## DOCUMENT PASSAGE
[BEGIN]

I've watched too many restaurant owners obsess over daily sales while ignoring the slow profit bleeds that eventually kill their business. You need 90 minutes on the first Monday of every month to catch these leaks before they become disasters. Miss this appointment with your numbers, and you're flying blind toward bankruptcy.
Why a monthly numbers appointment saves your restaurant
Your dining room's packed, reviews are stellar, daily sales look solid. But come December, you're staring at razor-thin margins wondering where the money went.
Small leaks compound into massive profit drains. A food cost creeping from 28% to 32% doesn't feel dramatic day-to-day, but it steals $16,000 annually from a $400,000 revenue restaurant.
⚠️ Watch out:
A food cost that quietly rises from 28% to 35% costs you €28,000 per year in profit at €400,000 in revenue.
Pick your sacred time slot
Make this non-negotiable. Choose when you're mentally sharp and interruption-free:
- First Monday morning: Complete prior month data, fresh mindset
- Closed day afternoon: Zero service pressure, full focus
- Sunday 7 AM: Before the world wakes up, crystal clear thinking
- Last Tuesday evening: After dinner service winds down
Calendar-block it like you would a bank meeting. Because that's exactly what this is - a meeting about your money.

[END]

## REQUIRED TASKS
A – From the restaurant finance article, extract the passage between "Small leaks compound" and "about your money.", inclusive.
B – According to the restaurant finance article, how long should the monthly numbers appointment take, and when should it happen?
C – Proceed with the restaurant finance article, picking up right after its final sentence.

## MATERIAL

[BEGIN]

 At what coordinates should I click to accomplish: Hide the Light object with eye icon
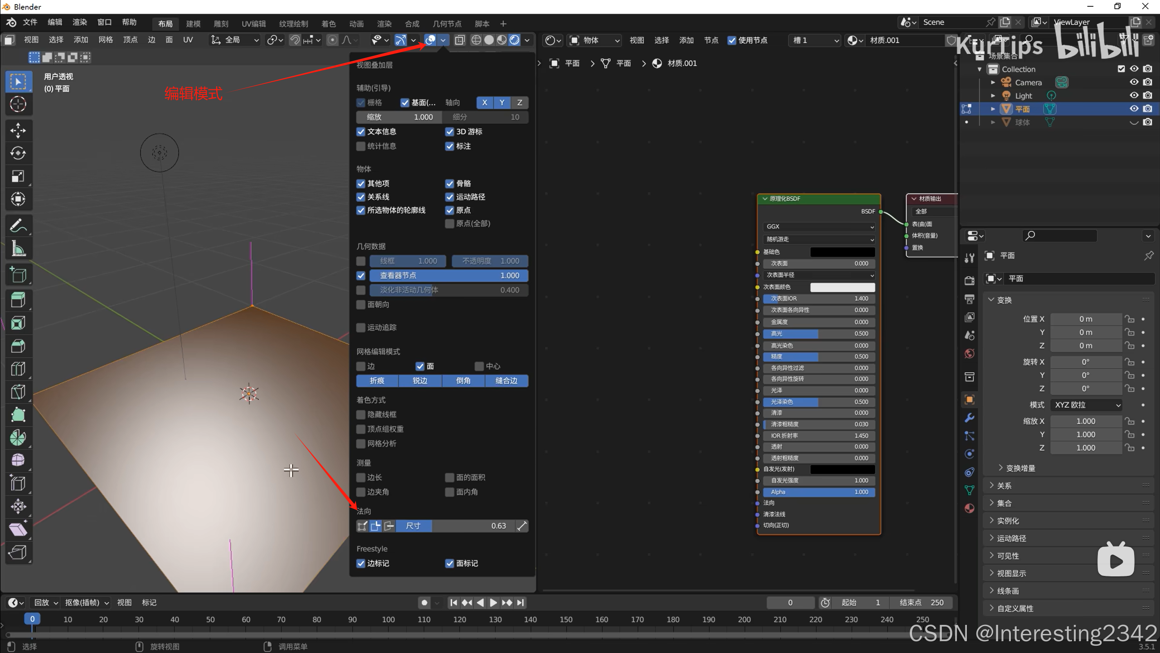coord(1134,95)
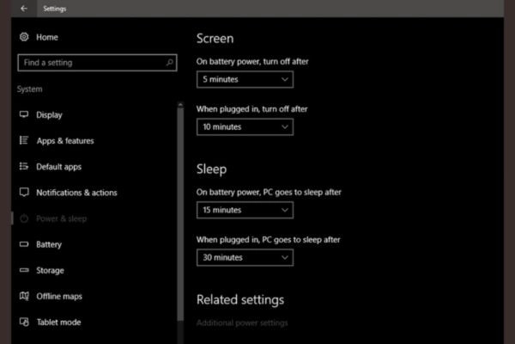Expand plugged-in sleep '30 minutes' dropdown
515x344 pixels.
pos(245,257)
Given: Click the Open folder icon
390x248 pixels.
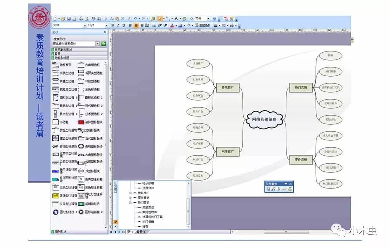Looking at the screenshot, I should tap(63, 19).
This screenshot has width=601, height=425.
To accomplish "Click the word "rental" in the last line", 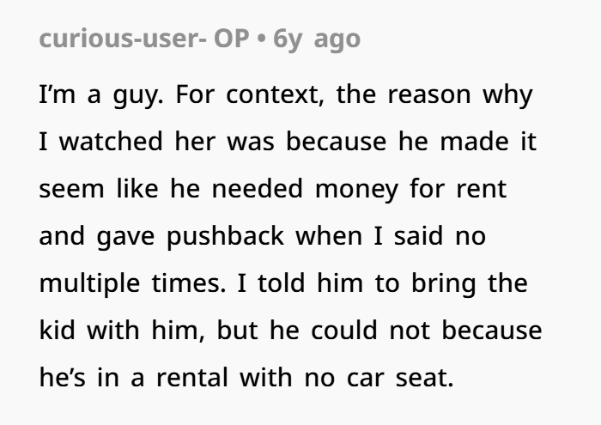I will click(x=192, y=378).
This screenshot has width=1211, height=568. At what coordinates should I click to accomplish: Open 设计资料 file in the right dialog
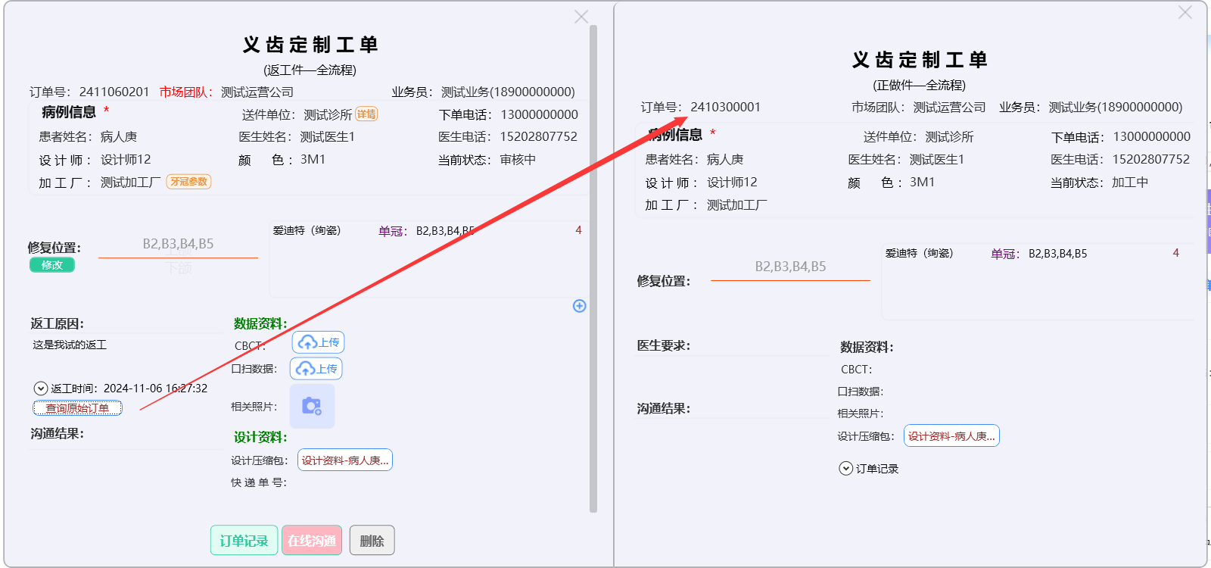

[END]

## EXPECTED RESULTS
A –
Small leaks compound into massive profit drains. A food cost creeping from 28% to 32% doesn't feel dramatic day-to-day, but it steals $16,000 annually from a $400,000 revenue restaurant.
⚠️ Watch out:
A food cost that quietly rises from 28% to 35% costs you €28,000 per year in profit at €400,000 in revenue.
Pick your sacred time slot
Make this non-negotiable. Choose when you're mentally sharp and interruption-free:
- First Monday morning: Complete prior month data, fresh mindset
- Closed day afternoon: Zero service pressure, full focus
- Sunday 7 AM: Before the world wakes up, crystal clear thinking
- Last Tuesday evening: After dinner service winds down
Calendar-block it like you would a bank meeting. Because that's exactly what this is - a meeting about your money.

B – 90 minutes on the first Monday of every month.

C –
Your monthly profit audit checklist
Don't drown in spreadsheets. Track these 5 profit-critical metrics and nothing else:
💡 Example monthly check:
- Total revenue vs. last month: +5%
- Average food cost: 32% (was 29% last month)
- Number of covers: 2,840 (was 2,650)
- Average check: €28.50 (was €31.20)
- Inventory value: €8,500 (was €7,200)
Conclusion: More guests, but lower average check and higher food cost. Action needed!
The 5 questions that reveal everything
Ask these same questions every single month. Write down answers to spot dangerous trends:
- Question 1: Why did my food cost move up or down this month?
- Question 2: What are my top 3 revenue-driving dishes bringing in?
- Question 3: How much waste happened and what triggered it?
- Question 4: Which supplier prices jumped? By how much?
- Question 5: What was my strongest day versus weakest day?
Red flags that demand immediate action
During your review, certain patterns scream "fix this now." One of the most common blind spots in kitchen management is inventory creep that slowly strangles cash flow while you're focused on daily service.
⚠️ Watch out:
If your inventory value keeps rising every month, you're buying too much. This costs you cash flow and increases the risk of spoilage.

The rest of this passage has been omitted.